§ Problem to solve: Take the line containing "You are a computer-use agent." and every line after it to the end of the records, and copy them exactly, excluding pictures.

§ Source data:
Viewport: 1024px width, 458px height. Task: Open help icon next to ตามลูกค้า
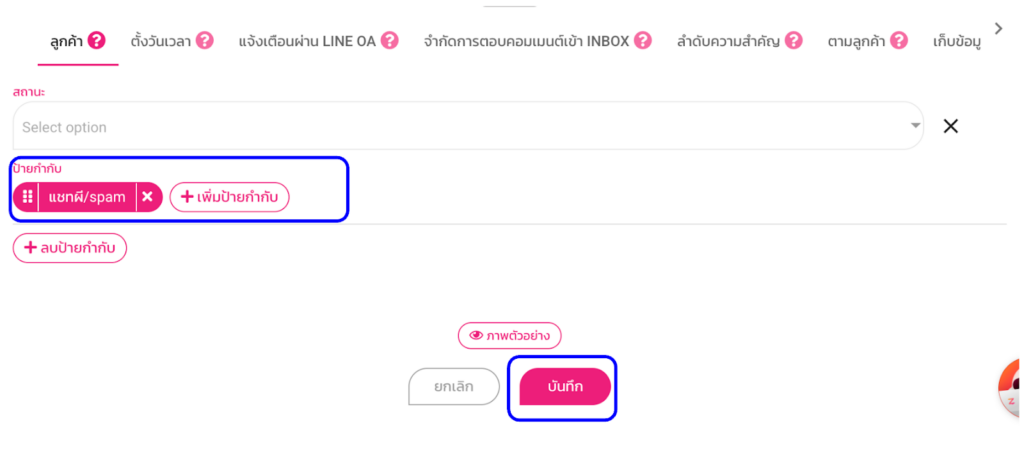899,41
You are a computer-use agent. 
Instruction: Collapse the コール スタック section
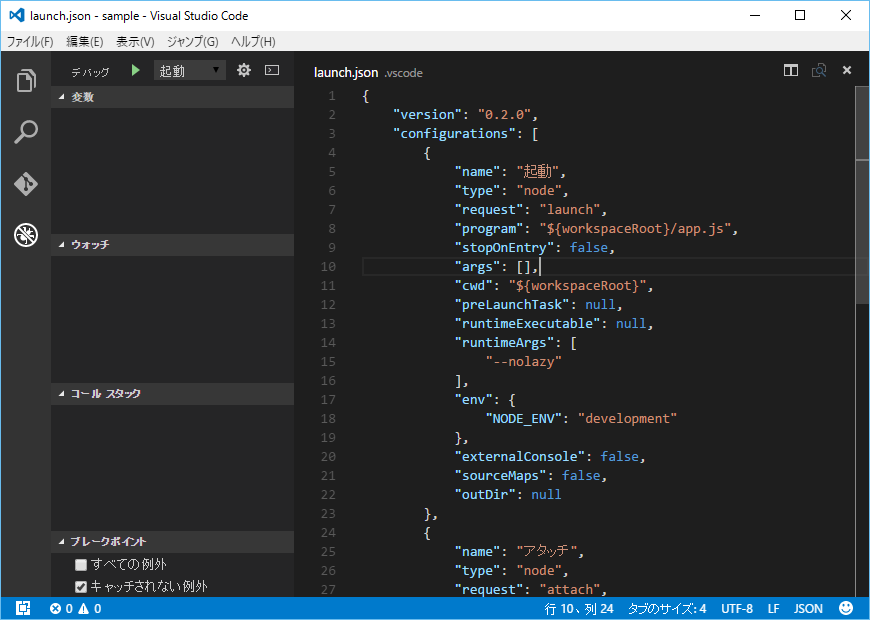pos(62,394)
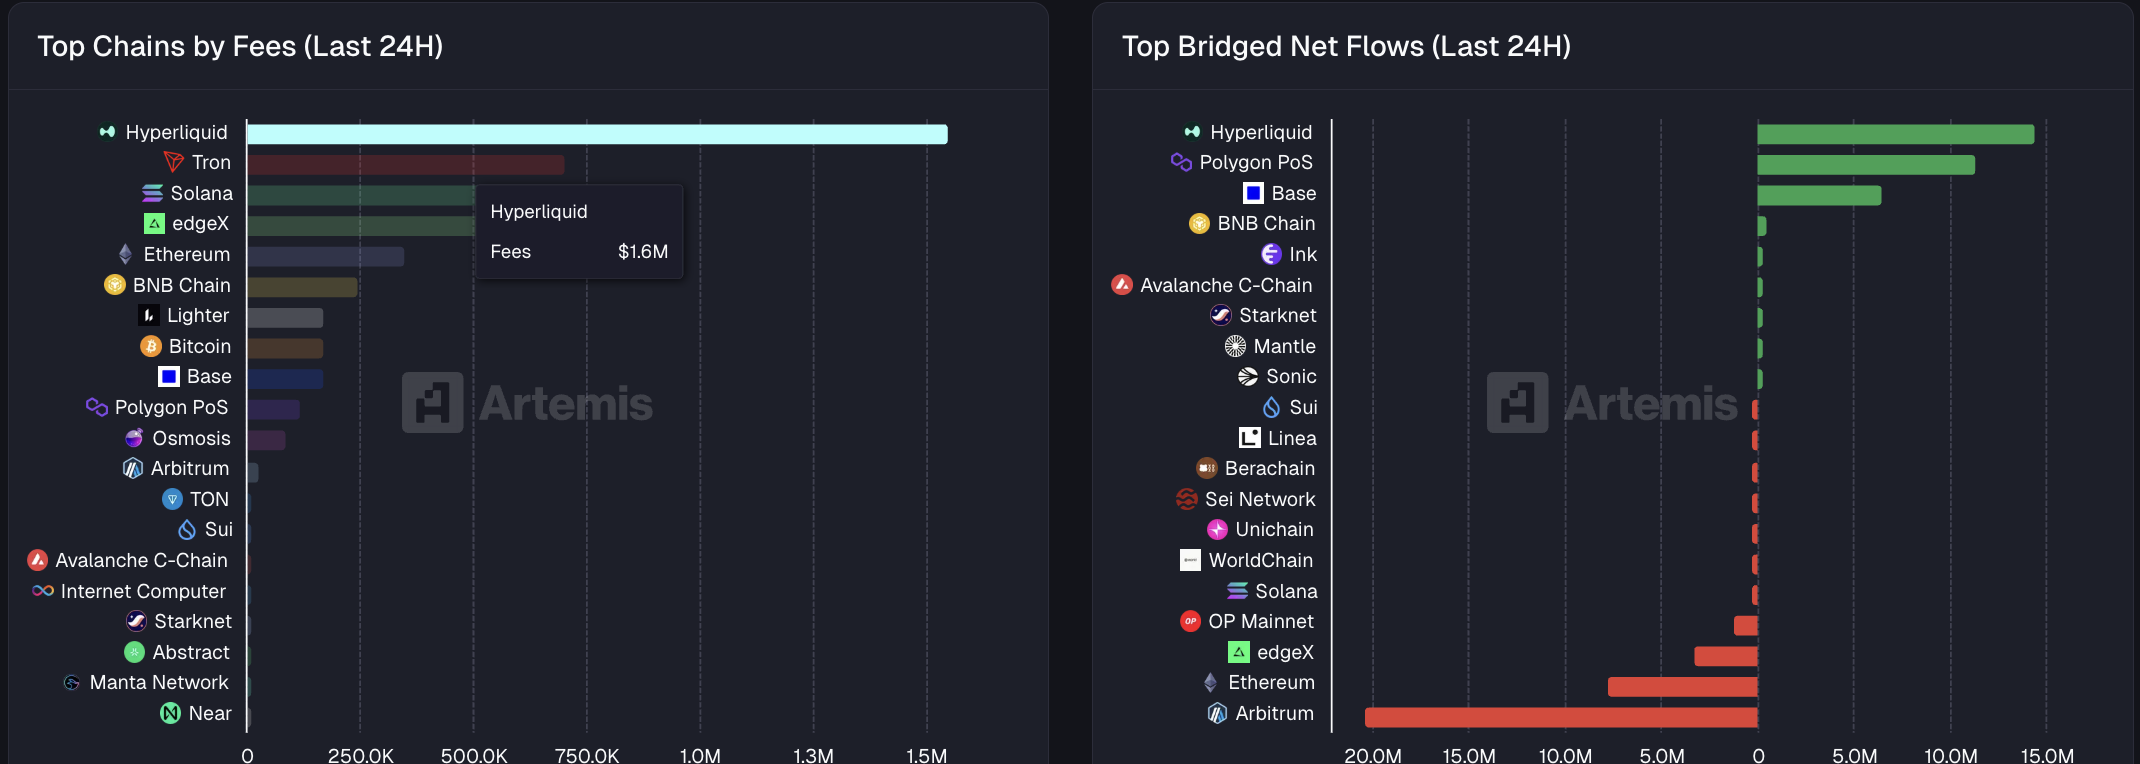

§ Solution to this exercise:
You are a computer-use agent. 
Instruction: Collapse the コール スタック section
pos(62,394)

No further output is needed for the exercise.